Abstract
Background: Vaso-occlusion in sickle cell disease (SCD) leads to functional asplenia, increasing severe infection risk from encapsulated bacteria, viruses, and parasites (Scourfield et al., 2025). Patients with SCD also face systemic barriers, particularly decreased access to treatment (Khan et al., 2022). Our hematology sickle cell clinic identified suboptimal vaccine adherence: pneumococcal at 35%, meningococcal ACWY (MenACWY) at 15%, meningococcal B (MenB) at 20%, Haemophilus influenzae type b (H. flu) at 48%, and influenza at 39% in 41 adult patients with SCD seen from 2022-2024.
AIM Statement: Our goal was to increase adherence rates to CDC-recommended asplenia-related vaccines (pneumococcal, MenACWY + B, H. flu, and influenza) by 50% at 9 months and 75% at 12 months, beginning April 2025.
Methods: Root causes of care gaps were mapped in a fishbone diagram. Examples included provider difficulty in assessing vaccine status from electronic medical record (EMR) reconciliation issues, provider time constraints, limited patient knowledge, insurance coverage, and the absence of a vaccine administration protocol. An interdisciplinary team of providers, a nurse care manager (NCM), pharmacists, and IT personnel implemented a workflow for vaccine review, administration, and patient education.
Key high impact interventions included: (1) addition of functional asplenia to active problem lists to flag vaccine-eligible patients and improve accurate coding and billing; (2) a structured pre-visit workflow where NCM reviewed vaccination gaps and documented recommendations for providers; (3) development of an EMR vaccine order set in collaboration with pharmacy; and (4) creation of patient education materials accompanied by NCM-led counseling. We evaluated interim outcomes through chart review at three months (April-July 2025) using a PDSA cycle framework.
Results: At three months post-intervention, 36 patients were seen in clinic. NCM pre-visit review identified 94.4% (n=34) patients requiring an updated vaccine or booster. Education was provided to 58.3% (n=21) of patients during the visit, with 50% (n=18) agreeing to or requesting vaccination. Providers prescribed vaccines for 52.7% (n=19) of eligible patients. A key barrier encountered was the inability to run insurance prior authorizations (PAs) for in-clinic vaccination, prompting a shift to pharmacy-based prescribing and administration where patients access their medications. Preliminary post-intervention updated vaccination rates increased to 41.7% for pneumococcal, 27.8% for MenACWY, and 77.8% for H. flu, representing promising early gains which will be further updated.
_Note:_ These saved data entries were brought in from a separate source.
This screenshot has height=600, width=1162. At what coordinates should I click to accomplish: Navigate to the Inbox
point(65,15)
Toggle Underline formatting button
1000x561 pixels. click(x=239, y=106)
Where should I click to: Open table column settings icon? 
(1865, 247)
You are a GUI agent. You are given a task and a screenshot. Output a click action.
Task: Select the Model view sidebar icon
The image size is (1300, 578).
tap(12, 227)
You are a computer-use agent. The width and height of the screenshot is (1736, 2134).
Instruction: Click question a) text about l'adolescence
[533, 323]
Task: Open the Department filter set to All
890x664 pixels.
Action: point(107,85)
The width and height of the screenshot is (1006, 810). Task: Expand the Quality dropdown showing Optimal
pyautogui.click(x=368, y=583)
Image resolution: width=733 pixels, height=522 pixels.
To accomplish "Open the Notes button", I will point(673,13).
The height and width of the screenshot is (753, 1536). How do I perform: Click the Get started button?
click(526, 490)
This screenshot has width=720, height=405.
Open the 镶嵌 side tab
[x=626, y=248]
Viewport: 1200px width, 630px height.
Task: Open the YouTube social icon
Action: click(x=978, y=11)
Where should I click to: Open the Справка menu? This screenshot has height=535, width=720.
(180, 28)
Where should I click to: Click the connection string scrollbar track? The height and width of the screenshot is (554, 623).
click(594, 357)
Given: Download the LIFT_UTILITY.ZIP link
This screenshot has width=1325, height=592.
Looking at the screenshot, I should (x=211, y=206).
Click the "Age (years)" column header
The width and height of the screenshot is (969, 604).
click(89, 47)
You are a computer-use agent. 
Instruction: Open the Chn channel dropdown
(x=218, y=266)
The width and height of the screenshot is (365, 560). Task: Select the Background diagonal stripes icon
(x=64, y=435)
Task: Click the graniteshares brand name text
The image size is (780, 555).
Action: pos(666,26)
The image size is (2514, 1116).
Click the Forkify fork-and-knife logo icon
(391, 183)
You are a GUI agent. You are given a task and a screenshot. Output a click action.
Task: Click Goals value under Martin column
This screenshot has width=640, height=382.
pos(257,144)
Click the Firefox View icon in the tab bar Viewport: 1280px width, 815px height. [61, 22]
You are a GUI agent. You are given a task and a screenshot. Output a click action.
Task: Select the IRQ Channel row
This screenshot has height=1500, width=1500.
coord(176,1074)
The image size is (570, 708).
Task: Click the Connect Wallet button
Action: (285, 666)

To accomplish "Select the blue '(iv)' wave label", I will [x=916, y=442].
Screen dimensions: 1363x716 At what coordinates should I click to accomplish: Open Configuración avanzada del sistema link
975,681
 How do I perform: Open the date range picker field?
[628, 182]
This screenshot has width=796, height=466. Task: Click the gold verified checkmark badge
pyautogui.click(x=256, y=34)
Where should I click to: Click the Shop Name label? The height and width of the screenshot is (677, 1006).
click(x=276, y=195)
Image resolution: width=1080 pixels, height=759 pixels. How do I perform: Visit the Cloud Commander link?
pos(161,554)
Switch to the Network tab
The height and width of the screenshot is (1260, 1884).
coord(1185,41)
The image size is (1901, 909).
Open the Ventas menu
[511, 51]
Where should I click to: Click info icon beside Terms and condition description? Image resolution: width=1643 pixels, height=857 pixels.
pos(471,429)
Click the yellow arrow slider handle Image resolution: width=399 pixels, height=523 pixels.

Men B rate was 11.1% as other vaccines were prioritized in the initial phase per CDC.
Conclusions/Implications: We identified a significant care gap in vaccination adherence for adults with SCD. We demonstrated the potential of NCM and pharmacy-led workflow integrated with EMR tools to address adherence gaps. However, systemic barriers (e.g., PA for in clinic administration) require further addressing. Continued PDSA cycles are underway to reach our goals. This intervention model may be generalizable to other populations with asplenia in benign hematologic conditions.